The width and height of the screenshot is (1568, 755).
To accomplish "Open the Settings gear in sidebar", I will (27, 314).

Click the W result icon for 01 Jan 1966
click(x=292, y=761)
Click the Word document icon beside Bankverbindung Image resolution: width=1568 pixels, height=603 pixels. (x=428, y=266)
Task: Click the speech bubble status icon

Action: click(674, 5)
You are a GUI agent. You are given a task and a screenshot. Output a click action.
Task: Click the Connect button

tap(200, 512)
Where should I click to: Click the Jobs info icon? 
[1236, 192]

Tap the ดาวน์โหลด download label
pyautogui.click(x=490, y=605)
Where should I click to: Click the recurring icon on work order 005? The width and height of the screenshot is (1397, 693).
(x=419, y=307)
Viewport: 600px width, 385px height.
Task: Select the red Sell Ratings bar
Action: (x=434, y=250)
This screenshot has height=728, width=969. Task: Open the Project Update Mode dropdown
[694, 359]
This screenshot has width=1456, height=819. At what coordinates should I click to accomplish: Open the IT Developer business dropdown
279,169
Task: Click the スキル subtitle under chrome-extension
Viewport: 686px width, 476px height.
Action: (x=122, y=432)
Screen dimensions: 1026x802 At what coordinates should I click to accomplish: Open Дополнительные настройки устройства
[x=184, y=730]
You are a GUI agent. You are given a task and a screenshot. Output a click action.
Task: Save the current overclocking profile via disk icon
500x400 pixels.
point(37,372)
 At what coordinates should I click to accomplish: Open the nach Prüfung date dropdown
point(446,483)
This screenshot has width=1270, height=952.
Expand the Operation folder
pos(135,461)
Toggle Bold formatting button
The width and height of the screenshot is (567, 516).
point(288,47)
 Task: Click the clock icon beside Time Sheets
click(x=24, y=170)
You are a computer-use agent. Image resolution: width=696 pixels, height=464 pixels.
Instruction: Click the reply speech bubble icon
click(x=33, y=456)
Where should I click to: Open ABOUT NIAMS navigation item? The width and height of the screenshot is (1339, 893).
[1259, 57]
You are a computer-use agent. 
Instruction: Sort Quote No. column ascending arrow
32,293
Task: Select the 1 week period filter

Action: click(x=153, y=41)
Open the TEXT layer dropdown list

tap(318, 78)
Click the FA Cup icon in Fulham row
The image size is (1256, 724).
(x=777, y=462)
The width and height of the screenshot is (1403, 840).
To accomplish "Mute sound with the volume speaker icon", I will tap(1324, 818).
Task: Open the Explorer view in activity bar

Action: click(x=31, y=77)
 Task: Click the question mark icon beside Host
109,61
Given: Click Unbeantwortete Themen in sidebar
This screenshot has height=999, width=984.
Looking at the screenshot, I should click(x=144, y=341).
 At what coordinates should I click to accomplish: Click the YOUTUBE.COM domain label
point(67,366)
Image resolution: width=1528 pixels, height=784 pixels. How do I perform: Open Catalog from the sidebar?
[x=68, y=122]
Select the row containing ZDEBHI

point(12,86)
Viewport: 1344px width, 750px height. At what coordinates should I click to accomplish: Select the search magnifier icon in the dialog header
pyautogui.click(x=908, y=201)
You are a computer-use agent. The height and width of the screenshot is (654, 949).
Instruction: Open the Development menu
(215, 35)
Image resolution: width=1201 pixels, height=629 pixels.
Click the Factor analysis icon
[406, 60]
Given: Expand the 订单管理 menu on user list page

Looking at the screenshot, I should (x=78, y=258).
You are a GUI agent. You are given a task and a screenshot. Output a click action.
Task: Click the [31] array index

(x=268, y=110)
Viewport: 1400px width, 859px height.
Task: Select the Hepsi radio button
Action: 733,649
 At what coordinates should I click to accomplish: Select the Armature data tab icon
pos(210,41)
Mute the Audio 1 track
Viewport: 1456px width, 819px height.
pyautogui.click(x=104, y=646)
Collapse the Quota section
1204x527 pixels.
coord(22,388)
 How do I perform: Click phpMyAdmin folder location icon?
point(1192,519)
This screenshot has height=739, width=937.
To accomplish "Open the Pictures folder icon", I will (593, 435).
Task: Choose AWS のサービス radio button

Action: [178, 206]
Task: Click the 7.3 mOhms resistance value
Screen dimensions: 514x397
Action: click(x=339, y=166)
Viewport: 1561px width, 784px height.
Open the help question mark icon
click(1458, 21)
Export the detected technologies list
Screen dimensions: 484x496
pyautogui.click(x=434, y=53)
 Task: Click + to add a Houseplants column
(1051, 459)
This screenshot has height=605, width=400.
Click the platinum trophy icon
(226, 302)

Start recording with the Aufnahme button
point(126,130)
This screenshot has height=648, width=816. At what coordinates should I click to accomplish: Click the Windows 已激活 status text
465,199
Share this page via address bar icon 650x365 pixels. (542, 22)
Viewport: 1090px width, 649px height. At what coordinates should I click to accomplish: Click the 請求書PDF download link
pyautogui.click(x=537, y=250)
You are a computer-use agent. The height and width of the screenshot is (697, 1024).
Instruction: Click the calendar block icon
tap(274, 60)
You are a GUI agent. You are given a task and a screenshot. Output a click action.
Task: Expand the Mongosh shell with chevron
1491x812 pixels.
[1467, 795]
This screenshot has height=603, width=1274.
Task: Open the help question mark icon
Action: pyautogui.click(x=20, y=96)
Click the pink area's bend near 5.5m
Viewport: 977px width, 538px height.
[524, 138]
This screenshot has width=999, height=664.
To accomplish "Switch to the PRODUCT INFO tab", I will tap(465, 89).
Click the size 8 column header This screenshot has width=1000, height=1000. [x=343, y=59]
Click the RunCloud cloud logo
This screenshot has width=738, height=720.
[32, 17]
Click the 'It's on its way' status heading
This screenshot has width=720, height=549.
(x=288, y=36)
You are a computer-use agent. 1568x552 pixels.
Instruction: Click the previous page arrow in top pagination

* _Stated exercise_
Filter the listing above, copying every line that contains the word "sidebar". Matching is case-sensitive.

* _Task answer_
To accomplish "Open the Settings gear in sidebar", I will (27, 314).
Given: Click Unbeantwortete Themen in sidebar
Image resolution: width=1528 pixels, height=784 pixels. How do I perform: Open Catalog from the sidebar?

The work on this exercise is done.